Biaffine Attention Parser
Head representations: harc-headi = MLParc-head(hi)
Dep representations: harc-depj = MLParc-dep(hj)
sarc(i, j) = harc-headiT U harc-depj + W(harc-headi ⊕ harc-depj) + b
Tree decoding: Chu-Liu/Edmonds or Eisner algorithm
The biaffine attention parser of Dozat and Manning (2017) has become the dominant architecture for neural dependency parsing. It uses a multi-layer BiLSTM to produce contextual word representations, then applies separate MLPs to produce head and dependent representations. Arc scores are computed using a biaffine function that captures the interaction between potential head-dependent pairs. Label scores are computed similarly, conditioned on the predicted arc. The highest-scoring tree is found using the Eisner or Chu-Liu/Edmonds algorithm.
Transformer-Based Parsers
More recent work replaces the BiLSTM encoder with pre-trained Transformer models. Using BERT, XLNet, or other large language models as the encoder provides richer contextual representations and better generalization, especially for long-distance dependencies and rare constructions. The biaffine scoring layer remains the same; only the encoder changes. These Transformer-based parsers achieve labeled attachment scores (LAS) above 96% for English and have set new records across most UD treebanks.
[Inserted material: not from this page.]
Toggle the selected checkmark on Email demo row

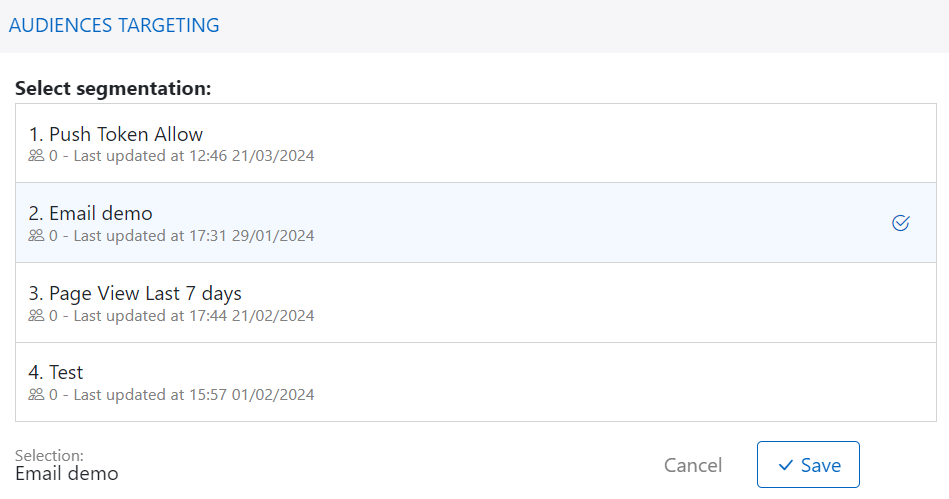click(900, 223)
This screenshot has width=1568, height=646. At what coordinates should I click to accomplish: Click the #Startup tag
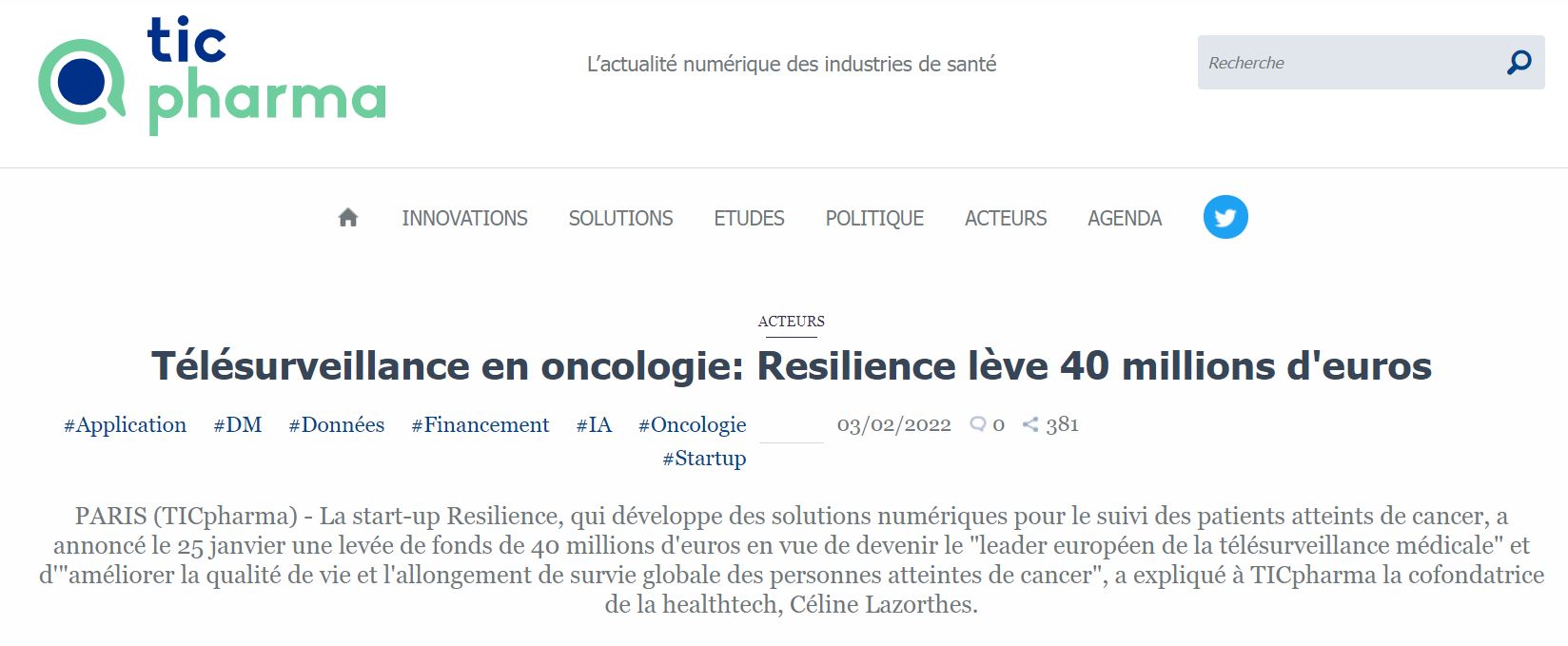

Multilingual and Cross-Lingual Parsing
Neural dependency parsers, especially those using multilingual pre-trained models like mBERT and XLM-R, have enabled strong cross-lingual transfer. A parser trained on English UD data with multilingual embeddings can parse other languages with reasonable accuracy even without target-language training data. Joint multilingual training, where a single parser is trained on treebanks from many languages simultaneously, further improves performance for low-resource languages by sharing structural knowledge across typologically similar languages.